Hope this works for you. Let me know if there are remaining issues and I will try to modify the solution to deal with them. (There could well be some subtlety of the question I missed, despite reading it carefully!)
What you're explaining in you're question, reminds me very much of ASCIZ strings. (link text). That may be a helpfull start.
I had to write something similar to this in college for a project I was working on. Unfortunatly, I had control over the sending socket, so I inserted a length of message field as part of the protocol. However, I think that a similar approach may benefit you.
How I approached my solution was I would send something like 5HELLO, so first I'd see 5, and know I had message length 5, and therefor the message I needed was 5 characters. However, if on my async read, i only got 5HE, i would see that I have message length 5, but I was only able to read 3 bytes off the wire (Let's assume ASCII characters). Because of this, I knew I was missing some bytes, and stored what I had in fragment buffer. I had one fragment buffer per socket, therefor avoiding any synchronization problems. The rough process is.
Read from socket into a byte array, record how many bytes was read
Scan through byte by byte, until you find a newline character (this becomes very complex if you're not receiving ascii characters, but characters that could be multiple bytes, you're on you're own for that)
Turn you're frag buffer into a string, and append you're read buffer up until the new line to it. Drop this string as a completed message onto a queue or it's own delegate to be processed. (you can optimize these buffers by actually having you're read socket writing to the same byte array as you're fragment, but that's harder to explain)
Continue looping through, every time we find a new line, create a string from the byte arrange from a recorded start / end position and drop on queue / delegate for processing.
Once we hit the end of our read buffer, copy anything that's left into the frag buffer.
Call the BeginRead on the socket, which will jump to step 1. when data is available in the socket.

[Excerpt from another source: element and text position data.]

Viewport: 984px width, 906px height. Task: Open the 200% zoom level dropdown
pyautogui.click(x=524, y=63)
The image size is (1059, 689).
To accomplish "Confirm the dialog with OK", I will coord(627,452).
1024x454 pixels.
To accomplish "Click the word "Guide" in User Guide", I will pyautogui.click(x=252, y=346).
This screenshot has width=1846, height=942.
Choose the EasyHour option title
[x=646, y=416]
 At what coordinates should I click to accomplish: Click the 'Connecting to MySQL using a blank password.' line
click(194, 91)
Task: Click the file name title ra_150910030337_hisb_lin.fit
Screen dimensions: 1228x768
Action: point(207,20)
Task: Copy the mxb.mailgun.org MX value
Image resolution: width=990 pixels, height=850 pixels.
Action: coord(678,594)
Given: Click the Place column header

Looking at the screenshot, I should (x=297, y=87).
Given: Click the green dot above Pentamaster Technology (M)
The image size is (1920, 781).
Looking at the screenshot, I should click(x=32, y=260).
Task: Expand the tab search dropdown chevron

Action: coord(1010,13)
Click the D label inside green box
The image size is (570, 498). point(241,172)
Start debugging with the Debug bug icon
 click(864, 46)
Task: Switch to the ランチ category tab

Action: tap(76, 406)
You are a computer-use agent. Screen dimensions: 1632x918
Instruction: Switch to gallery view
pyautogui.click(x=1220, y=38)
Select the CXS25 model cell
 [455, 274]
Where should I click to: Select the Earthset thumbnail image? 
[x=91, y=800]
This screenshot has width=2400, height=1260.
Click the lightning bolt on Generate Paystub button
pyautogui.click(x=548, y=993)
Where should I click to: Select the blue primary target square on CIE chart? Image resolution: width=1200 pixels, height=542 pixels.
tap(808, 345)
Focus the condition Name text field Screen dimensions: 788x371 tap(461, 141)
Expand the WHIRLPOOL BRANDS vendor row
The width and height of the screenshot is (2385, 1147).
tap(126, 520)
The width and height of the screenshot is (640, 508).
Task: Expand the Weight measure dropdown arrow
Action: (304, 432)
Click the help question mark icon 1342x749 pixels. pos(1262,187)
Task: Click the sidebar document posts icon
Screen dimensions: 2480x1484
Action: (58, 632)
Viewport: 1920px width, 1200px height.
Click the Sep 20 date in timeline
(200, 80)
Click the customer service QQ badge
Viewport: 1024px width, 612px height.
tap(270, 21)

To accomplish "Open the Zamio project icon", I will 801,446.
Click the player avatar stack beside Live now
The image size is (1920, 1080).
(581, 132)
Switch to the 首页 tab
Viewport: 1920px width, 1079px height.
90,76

Then you use another Thread to read you're queue of incommign messages, or just let the Threadpool handle it using delegates. And do whatever data processing you have to do. Someone will correct me if I'm wrong, but there is very little thread synchronization issues with this, since you can only be reading or waiting to read from the socket at any one time, so no worry about locks (except if you're populating a queue, I used delegates in my implementation). There are a few details you will need to work out on you're own, like how big of a frag buffer to leave, if you receive 0 newlines when you do a read, the entire message must be appended to the fragment buffer without overwriting anything. I think it ran me about 700 - 800 lines of code in the end, but that included the connection setup stuff, negotiation for encryption, and a few other things.
This setup performed very well for me; I was able to perform up to 80Mbps on 100Mbps ethernet lan using this implementation a 1.8Ghz opteron including encryption processing. And since you're tied to the socket, the server will scale since multiple sockets can be worked on at the same time. If you need items processed in order, you'll need to use a queue, but if order doesn't matter, then delegates will give you very scalable performance out of the threadpool.
Hope this helps, not meant to be a complete solution, but a direction in which to start looking.
*Just a note, my implementation was down purely at the byte level and supported encryption, I used characters for my example to make it easier to visualize.